He has excited less attention and enjoyed less commercial success with his solo career, yet this is a state of affairs that should ideally be rectified.

This first-time-on-(clear)-vinyl reissue of his 1997 second solo album confirms that it contains much hidden treasure.

Hall has always been renowned as a barbed and acidic lyricist yet Laugh showed he could also do wide-eyed ingenuousness. Lovelorn opening track Love To See You, a deep sigh over a plangent strum, could have been an early Postcard missive from Orange Juice.

Yet nothing is ever so simple with Hall. He was divorcing around the release of Laugh, and the fragile Ballad Of A Landlord licked its wounds: “Where once hearts rested/ Now there’s nothing but a hole.” Summer Follows Spring detailed betrayal: “Last night you slept with someone else/ It means nothing.”

Craig Gannon played guitar on that Smiths-like track and co-wrote much of the album, while sporadic Hall collaborator Damon Albarn co-penned the burlesque A Room Full Of Nothing and episodic For The Girl. Stephen Duffy pitched in on the affectless jangle-pop of the Aztec Camera-like Sonny And His Sister.

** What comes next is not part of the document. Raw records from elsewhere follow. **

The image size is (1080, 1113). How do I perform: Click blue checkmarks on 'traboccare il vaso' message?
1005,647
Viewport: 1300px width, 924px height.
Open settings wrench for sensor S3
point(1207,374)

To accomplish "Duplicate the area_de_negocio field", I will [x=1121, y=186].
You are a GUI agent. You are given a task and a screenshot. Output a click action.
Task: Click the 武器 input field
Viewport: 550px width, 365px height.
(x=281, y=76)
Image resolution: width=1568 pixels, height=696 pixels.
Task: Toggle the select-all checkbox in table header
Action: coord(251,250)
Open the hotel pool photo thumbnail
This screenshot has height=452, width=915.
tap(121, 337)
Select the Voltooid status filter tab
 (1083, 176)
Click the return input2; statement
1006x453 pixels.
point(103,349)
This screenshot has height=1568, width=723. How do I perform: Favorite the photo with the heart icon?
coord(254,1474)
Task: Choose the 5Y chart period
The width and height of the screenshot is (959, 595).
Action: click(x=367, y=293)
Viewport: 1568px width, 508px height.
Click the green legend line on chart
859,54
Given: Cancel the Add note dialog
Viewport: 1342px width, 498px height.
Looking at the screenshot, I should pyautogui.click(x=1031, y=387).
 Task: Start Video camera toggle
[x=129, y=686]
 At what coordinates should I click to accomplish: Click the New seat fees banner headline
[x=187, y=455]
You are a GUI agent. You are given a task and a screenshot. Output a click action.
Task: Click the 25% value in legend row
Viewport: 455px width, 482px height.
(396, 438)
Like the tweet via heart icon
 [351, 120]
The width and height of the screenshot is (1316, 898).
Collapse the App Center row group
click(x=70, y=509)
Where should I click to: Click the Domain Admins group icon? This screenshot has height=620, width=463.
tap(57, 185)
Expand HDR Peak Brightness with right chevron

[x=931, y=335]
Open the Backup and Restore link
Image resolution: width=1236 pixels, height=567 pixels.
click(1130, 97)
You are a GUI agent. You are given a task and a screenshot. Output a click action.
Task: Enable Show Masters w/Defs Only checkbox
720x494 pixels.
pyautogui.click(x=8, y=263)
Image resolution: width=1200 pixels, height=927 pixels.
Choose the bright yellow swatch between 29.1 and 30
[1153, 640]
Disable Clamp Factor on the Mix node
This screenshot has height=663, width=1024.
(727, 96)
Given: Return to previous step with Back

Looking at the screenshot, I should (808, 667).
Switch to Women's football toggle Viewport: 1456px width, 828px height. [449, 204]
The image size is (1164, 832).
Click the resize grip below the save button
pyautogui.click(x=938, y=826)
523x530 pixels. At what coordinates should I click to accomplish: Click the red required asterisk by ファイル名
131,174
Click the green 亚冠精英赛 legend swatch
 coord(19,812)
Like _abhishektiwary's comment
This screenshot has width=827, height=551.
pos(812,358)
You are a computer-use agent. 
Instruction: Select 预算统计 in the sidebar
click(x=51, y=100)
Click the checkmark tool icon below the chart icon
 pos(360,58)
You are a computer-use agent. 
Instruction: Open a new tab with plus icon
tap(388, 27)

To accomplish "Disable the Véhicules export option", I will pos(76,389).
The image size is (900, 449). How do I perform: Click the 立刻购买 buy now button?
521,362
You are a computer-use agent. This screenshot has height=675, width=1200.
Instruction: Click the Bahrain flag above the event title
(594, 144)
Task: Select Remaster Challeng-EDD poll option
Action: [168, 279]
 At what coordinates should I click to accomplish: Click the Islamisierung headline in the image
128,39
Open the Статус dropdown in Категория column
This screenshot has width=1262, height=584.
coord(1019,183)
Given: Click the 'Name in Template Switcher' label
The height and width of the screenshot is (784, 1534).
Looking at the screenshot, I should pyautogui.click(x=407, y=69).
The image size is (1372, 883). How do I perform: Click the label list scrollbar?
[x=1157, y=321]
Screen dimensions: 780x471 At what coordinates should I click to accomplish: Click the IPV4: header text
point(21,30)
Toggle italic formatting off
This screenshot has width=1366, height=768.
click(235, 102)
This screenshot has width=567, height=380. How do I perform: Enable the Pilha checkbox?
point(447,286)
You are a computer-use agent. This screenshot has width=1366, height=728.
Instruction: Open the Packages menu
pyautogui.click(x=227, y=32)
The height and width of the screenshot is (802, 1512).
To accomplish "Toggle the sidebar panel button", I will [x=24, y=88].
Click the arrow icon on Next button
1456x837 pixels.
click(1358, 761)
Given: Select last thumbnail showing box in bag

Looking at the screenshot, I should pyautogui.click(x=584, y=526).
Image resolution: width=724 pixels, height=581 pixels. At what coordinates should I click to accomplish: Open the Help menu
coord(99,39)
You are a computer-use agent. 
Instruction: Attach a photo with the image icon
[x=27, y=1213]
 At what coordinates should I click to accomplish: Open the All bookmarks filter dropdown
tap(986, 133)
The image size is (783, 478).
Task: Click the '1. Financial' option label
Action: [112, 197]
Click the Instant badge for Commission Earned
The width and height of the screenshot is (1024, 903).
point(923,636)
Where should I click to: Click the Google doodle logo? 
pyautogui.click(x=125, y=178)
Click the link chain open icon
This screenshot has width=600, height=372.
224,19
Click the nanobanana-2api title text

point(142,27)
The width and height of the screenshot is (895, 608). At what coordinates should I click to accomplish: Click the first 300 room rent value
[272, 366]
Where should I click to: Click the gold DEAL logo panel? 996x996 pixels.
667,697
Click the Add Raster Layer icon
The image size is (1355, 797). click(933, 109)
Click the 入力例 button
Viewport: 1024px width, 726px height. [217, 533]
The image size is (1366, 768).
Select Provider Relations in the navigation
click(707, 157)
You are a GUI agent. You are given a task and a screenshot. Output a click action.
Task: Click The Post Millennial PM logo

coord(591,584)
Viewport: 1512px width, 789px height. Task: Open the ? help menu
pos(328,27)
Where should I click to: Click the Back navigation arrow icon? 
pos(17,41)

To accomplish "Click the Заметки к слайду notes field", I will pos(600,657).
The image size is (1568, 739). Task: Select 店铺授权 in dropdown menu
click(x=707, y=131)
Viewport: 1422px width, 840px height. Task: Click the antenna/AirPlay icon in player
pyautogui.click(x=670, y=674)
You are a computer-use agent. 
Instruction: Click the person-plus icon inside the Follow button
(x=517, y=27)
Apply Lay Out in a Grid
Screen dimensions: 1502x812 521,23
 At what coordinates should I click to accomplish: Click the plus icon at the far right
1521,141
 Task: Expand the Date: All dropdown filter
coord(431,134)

Ever the laconic contrarian, Hall closed Laugh with a deadpan but faithful cover of Todd Rundgren’s FM radio staple, I Saw The Light.


Released as a single in 1997, it mirrored the trajectory of all of Hall’s solo output by failing to chart. Like this understated gem of an album, it deserved a far better fate. 

8/10

Ian Gittins

Written by

Classic Pop

Classic Pop magazine is the ultimate celebration of great pop and chart music across the decades with in-depth interviews with top artists, features, news and reviews. From pop to indie and new wave to electronic music – it's all here...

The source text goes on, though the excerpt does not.